It takes a moment for the crowd to soak in those words. For everyone else in the room, this would be big news. It's less so for me but there's still a surprise there – why are they charging him with Cedric's murder? Surely Cecilia doesn't want him to reveal her resurrection? I shoot her a questioning glance, but she just smiles in reply.
"Is there anything you would like to say in your own defense?" Director Bones asks.
In response, Pettigrew cackles, a high, deranged sound that seems to last forever. "Noooo," he drawls disdainfully, smirking at all of us. "Why should I? You know I'm a hero!"
"Very well. Your consent is not required." Her gaze shifts slightly, to the Auror at Pettigrew's side. "Veritaserum, one drop." As the Auror steps up to administer it, and Peter starts to struggle, she looks back to the watching members of the Wizengamot. "Enough to ensure his compliance and truthfulness, not enough to dampen his... expressiveness. You'll want to see it for yourselves."
Pettigrew's body has slackened. He lies motionless in the chair.
"Did you betray the Potter family to Voldemort?" she asks him.
His eyes bulge out, and he laughs at us again. "Of course I did! They never saw it coming – how could weak, stupid Peter be a Death Eater? But I showed them! And then I showed Sirius Black. No, don't tell Dumbledore I'm the real Secret Keeper. Don't tell anyone! I knew Sirius would come after me – so all I had to do was lure him out somewhere there was witnesses." He laughs again, and I can feel my body tensing. "Oh, Sirius, how could you!" he screeches, in a grating, faux-innocent falsetto. "Then I blew 'em all up, and ran off in my Shape. And I got an Order of Merlin for it!"
"That will be revoked," says Director Bones coolly, and I'm fuming.
I know I can't leap across the desk and bite him where he sits. But I want to. I really do.
And yet – at the same time, I feel triumphant. Today is my victory, not his. He can put on his pitiful act all he wants, try to big himself up atop the corpses of my family. It doesn't matter. He lost. He's exposed. He's on trial for his misdeeds. My godfather is exonerated. And dear uncle Peter is sure to get the Dementor's Kiss, today. Right in front of me.
It's a shame I won't get to kill him myself, but I think I'll still enjoy watching it.
A white blur ripples into existence around our bench, and it takes me a moment of surprise to remember that it's the privacy charm. "What?"
"You're dripping venom," Cecilia says, flicking her tongue toward my belly – where a trail of yellow-green liquid is sliding down my scales.

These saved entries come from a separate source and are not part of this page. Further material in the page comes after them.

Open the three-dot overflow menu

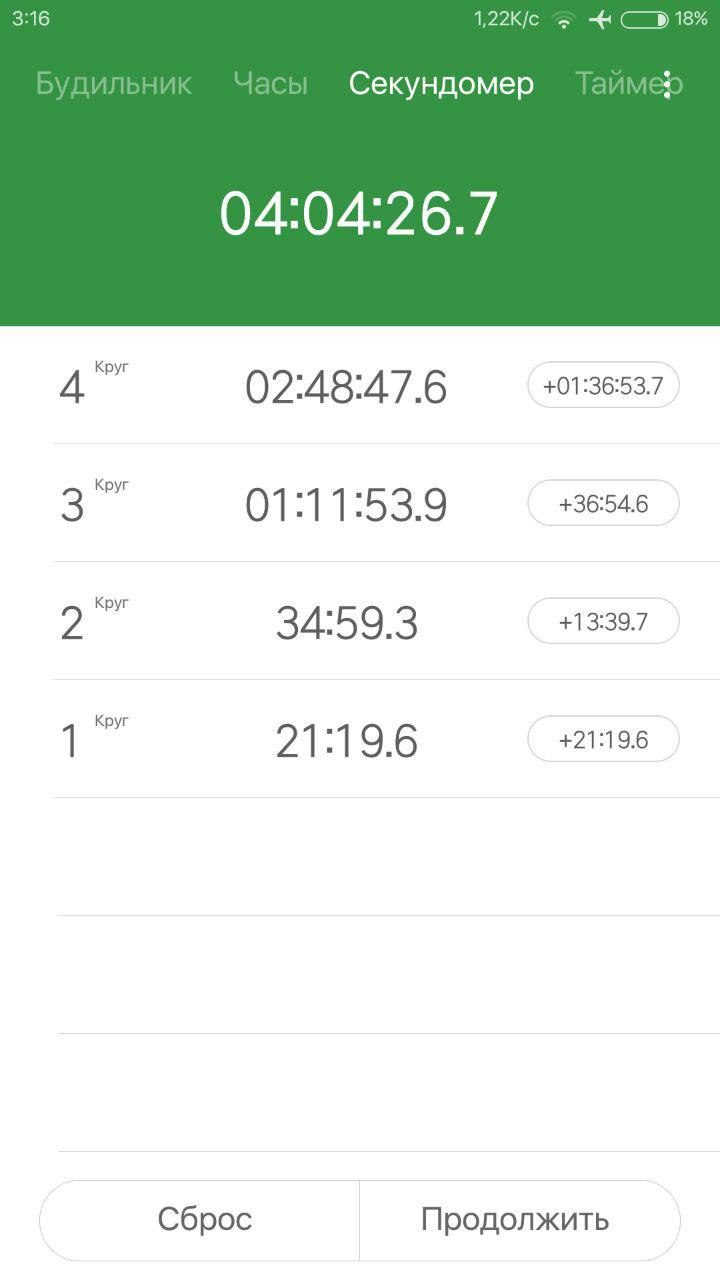(667, 85)
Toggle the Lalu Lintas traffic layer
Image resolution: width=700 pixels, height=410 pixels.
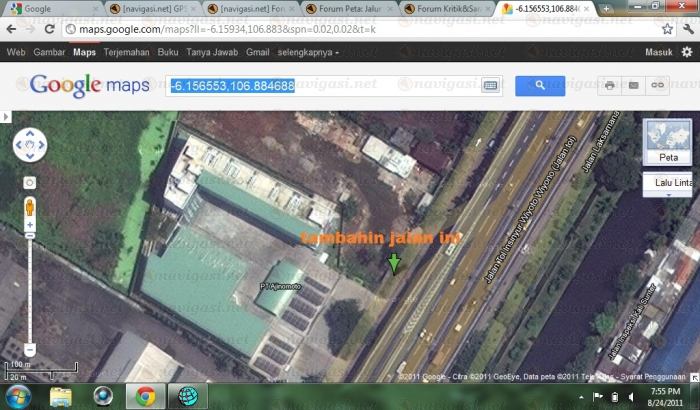tap(673, 181)
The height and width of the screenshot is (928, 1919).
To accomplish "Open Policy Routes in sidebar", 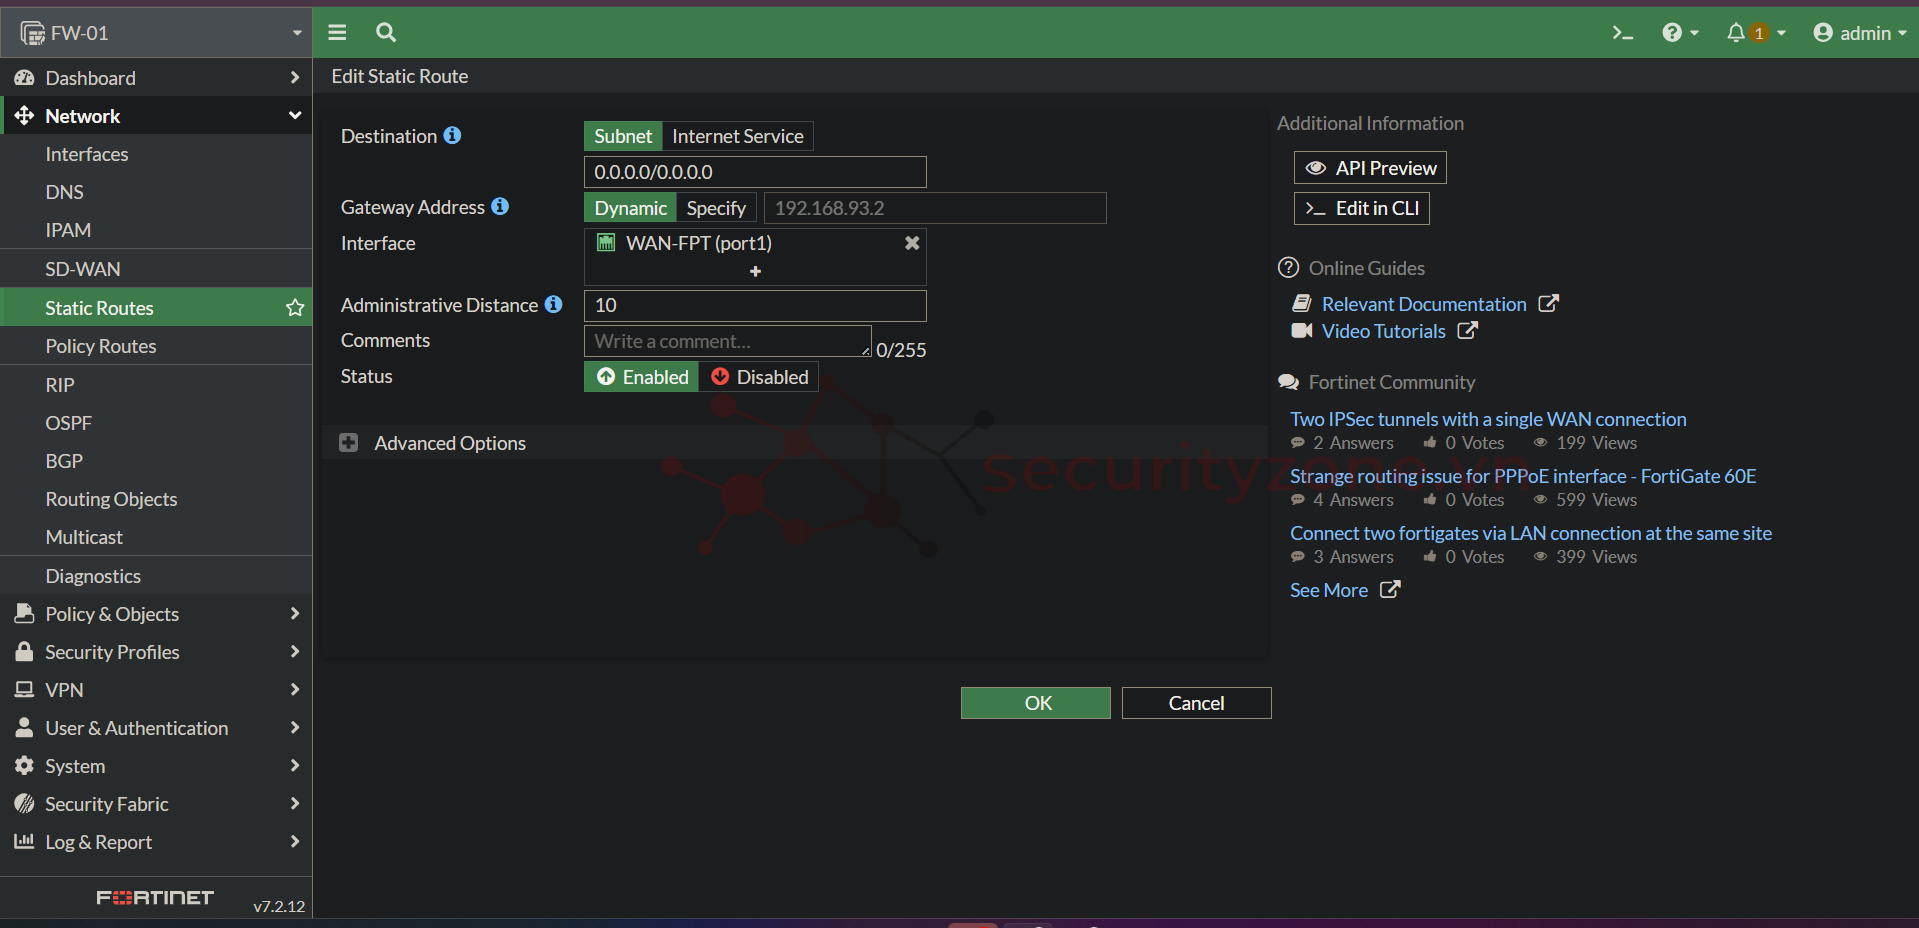I will (101, 346).
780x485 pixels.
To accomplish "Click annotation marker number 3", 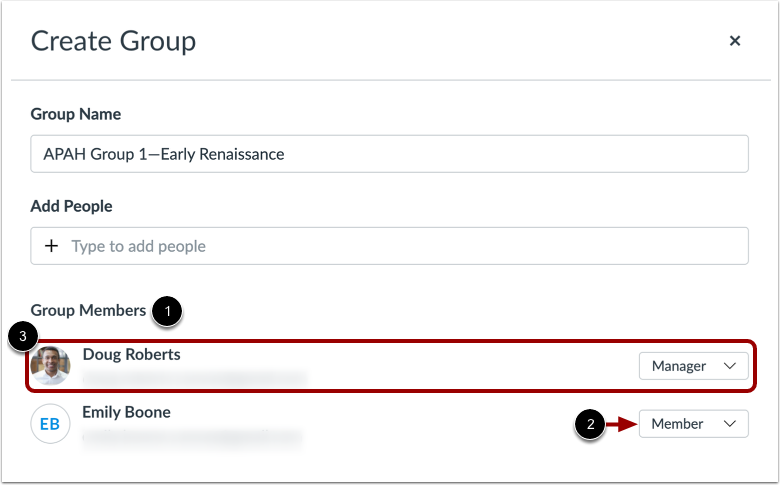I will 23,336.
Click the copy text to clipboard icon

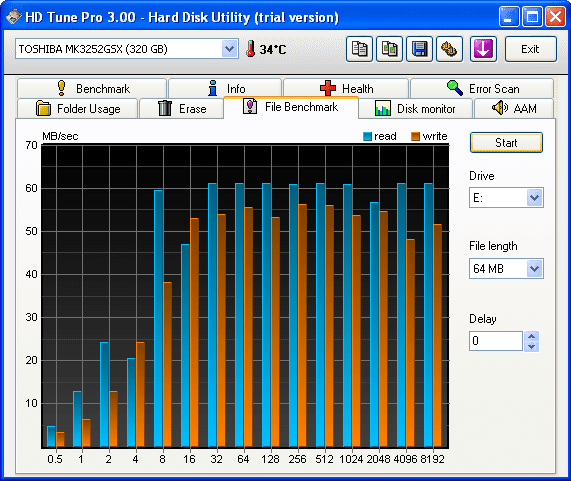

She's right – my fangs are out, venom dripping from them. I sheepishly retract them. "I'll clean you up. Venevanesco." It vanishes, the spell tickling my scales for a moment.
"Oh. Sorry. I didn't mean to..." My gaze flicks back to Pettigrew for a moment. "I guess I was angry."
Cecilia smiles. "Nothing wrong with that. It's only natural, and he would certainly deserve a bite from you. But be careful – you're in public. Trust me, you don't want that photograph on the front cover of the Prophet." Her gaze turns away for a second, quickly running over the marble of our desk and the satin cushions beneath us. "Also, I'd rather you didn't melt a hole in our bench."
I chuckle weakly. "I'll try not to," I say, before she turns the charm back off.
"Tell us about your plans for the Triwizard Tournament," Director Bones asks.
"It was more Barty's plan than mine," Pettigrew whines, inflating his cheeks in a ratlike pout. "He never told me the details. He thought I'd mess it up. I rescued him, and he looked down on me anyway!"
"Okay, then tell us about Barty's plans for the Triwizard Tournament."
"We were going to resurrect the Dark Lady!" he crows. "Barty brewed a potion that he said was supposed to bring her back – I don't know how it was supposed to work, but it needed Harry Potter's blood as one of the final ingredients." He grins, his horrible snaggly teeth on full display. "That's what the tournament was for. A way to capture her in front of the whole Wizarding world, and then have her announce the Dark Lady's return."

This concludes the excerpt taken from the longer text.